**Records for the task**

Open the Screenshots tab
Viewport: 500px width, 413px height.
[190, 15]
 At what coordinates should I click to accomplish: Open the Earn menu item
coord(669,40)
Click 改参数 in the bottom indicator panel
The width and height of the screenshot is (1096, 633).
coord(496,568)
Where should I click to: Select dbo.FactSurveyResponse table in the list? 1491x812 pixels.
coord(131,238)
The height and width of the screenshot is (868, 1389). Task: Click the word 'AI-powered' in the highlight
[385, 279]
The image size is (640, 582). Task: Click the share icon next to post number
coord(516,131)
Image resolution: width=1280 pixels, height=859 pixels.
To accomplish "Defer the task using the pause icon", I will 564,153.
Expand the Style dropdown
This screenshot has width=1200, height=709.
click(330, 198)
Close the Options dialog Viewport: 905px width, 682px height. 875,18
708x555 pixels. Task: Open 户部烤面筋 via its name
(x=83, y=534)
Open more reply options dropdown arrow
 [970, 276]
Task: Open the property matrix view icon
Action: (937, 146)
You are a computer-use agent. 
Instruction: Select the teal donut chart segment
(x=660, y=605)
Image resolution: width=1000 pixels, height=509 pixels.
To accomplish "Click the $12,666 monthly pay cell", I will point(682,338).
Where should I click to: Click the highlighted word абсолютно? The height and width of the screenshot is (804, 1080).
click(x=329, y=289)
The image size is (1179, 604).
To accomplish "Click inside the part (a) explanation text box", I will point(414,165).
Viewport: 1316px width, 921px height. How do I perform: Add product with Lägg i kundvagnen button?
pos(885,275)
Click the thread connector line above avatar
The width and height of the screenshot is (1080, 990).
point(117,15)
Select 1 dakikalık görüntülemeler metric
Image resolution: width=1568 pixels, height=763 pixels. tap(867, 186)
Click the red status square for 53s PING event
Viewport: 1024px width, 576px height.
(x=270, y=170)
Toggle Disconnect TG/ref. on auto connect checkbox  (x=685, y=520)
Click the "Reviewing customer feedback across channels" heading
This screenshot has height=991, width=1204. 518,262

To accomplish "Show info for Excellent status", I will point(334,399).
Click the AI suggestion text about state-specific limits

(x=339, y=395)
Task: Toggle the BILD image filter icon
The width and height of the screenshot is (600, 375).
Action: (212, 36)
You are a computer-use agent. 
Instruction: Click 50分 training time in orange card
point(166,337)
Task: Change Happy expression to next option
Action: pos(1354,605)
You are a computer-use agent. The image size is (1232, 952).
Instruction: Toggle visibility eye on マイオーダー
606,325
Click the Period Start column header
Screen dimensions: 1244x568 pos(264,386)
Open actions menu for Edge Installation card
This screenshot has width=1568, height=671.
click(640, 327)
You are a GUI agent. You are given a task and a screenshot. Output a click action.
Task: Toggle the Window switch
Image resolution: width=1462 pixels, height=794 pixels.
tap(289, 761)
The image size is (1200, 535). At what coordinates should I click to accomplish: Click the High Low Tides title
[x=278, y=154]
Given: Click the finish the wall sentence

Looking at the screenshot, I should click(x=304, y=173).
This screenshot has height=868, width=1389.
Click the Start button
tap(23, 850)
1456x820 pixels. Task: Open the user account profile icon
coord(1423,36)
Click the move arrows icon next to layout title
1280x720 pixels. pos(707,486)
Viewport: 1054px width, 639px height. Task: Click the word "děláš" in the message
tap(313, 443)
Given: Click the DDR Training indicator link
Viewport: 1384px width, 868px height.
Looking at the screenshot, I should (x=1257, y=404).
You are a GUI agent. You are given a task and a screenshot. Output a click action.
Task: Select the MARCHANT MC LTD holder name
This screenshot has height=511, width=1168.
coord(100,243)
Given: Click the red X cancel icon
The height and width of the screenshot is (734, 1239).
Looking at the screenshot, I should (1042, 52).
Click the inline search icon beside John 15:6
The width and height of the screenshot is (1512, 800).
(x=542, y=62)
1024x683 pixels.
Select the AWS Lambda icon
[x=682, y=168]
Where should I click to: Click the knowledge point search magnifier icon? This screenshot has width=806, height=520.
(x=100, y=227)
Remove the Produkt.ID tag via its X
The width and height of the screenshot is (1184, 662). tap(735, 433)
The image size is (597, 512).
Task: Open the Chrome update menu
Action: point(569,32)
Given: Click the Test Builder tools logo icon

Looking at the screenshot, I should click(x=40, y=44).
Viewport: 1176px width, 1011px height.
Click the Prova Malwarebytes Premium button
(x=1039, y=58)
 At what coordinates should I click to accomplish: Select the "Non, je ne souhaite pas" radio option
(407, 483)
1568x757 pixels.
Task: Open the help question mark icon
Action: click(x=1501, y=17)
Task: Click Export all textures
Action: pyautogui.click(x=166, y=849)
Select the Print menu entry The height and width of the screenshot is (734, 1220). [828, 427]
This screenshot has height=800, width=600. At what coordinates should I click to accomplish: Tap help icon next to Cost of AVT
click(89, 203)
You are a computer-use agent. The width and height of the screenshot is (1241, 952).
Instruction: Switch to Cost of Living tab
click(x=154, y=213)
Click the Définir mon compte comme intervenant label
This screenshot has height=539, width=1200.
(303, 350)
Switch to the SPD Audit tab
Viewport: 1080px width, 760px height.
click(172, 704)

**Aim of the task**
A line qualifies when it holds the word "indicator"; report all qualifying lines from the records above.

**Answer space**
Click 改参数 in the bottom indicator panel
Given: Click the DDR Training indicator link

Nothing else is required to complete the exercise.